Every picture should be left out, but the lines below must be repeated exactly.

Stored data
—————

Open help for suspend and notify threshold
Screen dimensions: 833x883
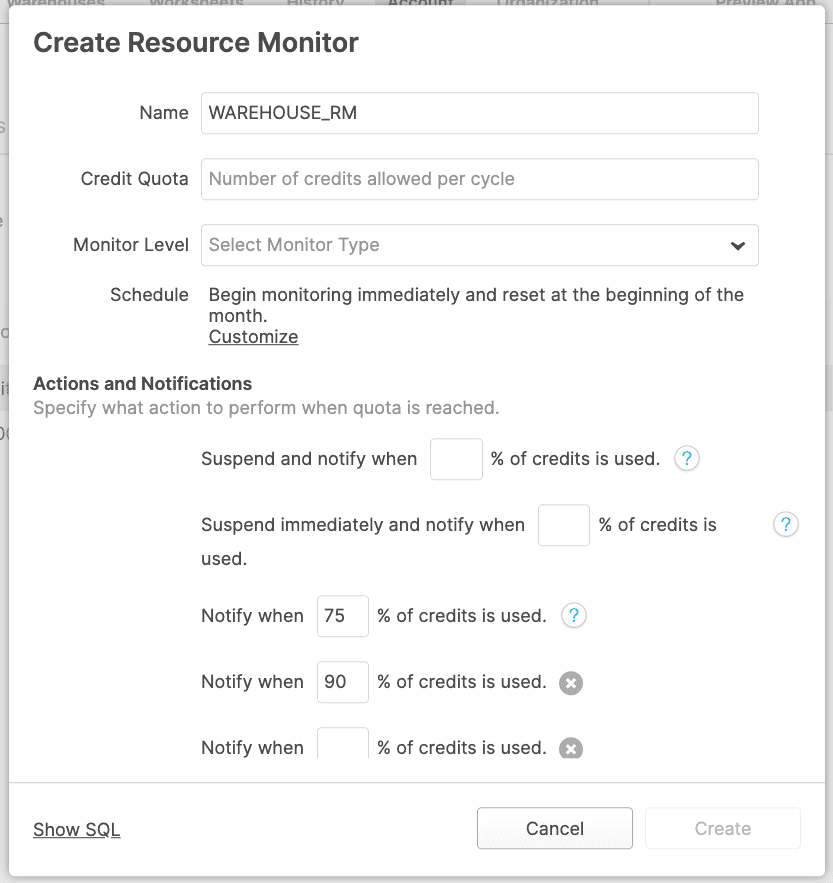point(686,458)
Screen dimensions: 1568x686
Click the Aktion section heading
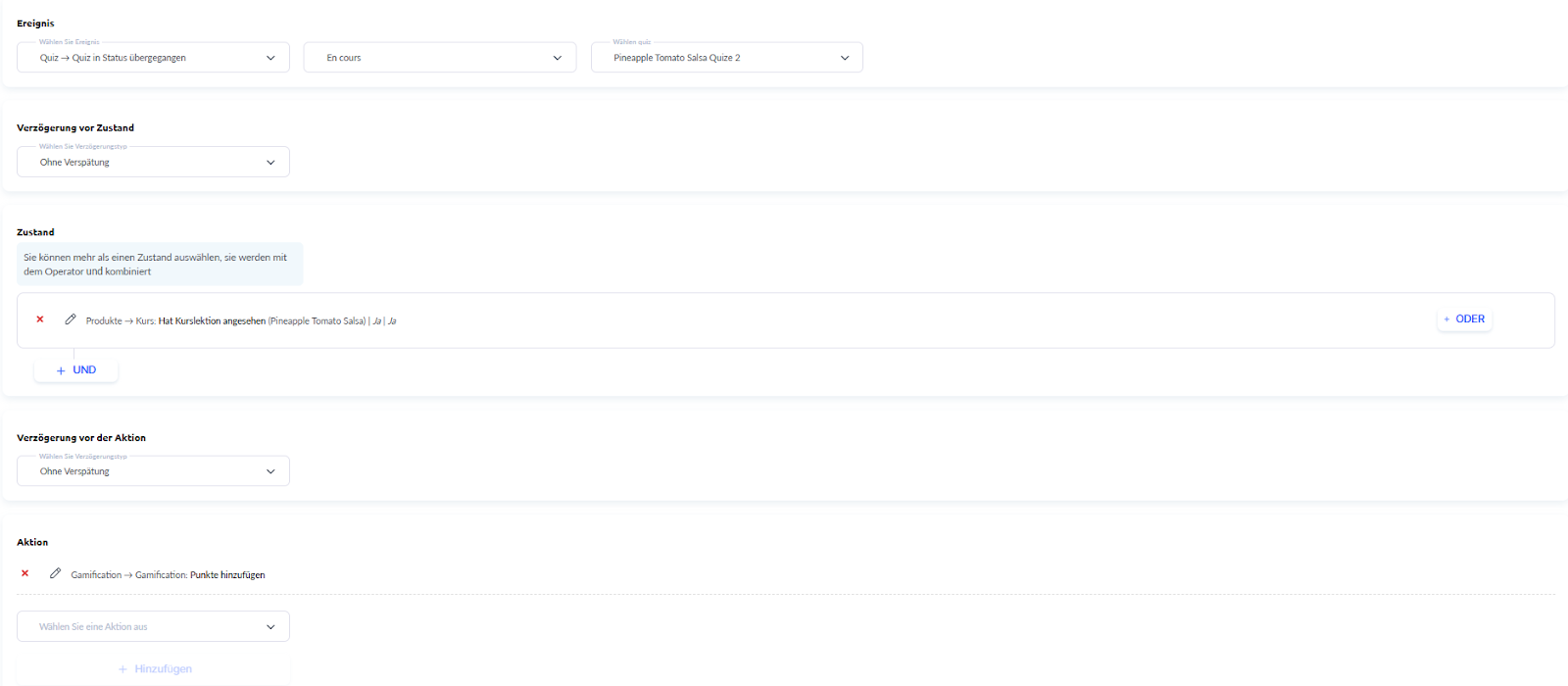coord(32,542)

—————

# ANSWER FOR THE TASK
Open help for suspend and notify threshold
Screen dimensions: 833x883
point(686,458)
Screen dimensions: 1568x686
Click the Aktion section heading
coord(32,542)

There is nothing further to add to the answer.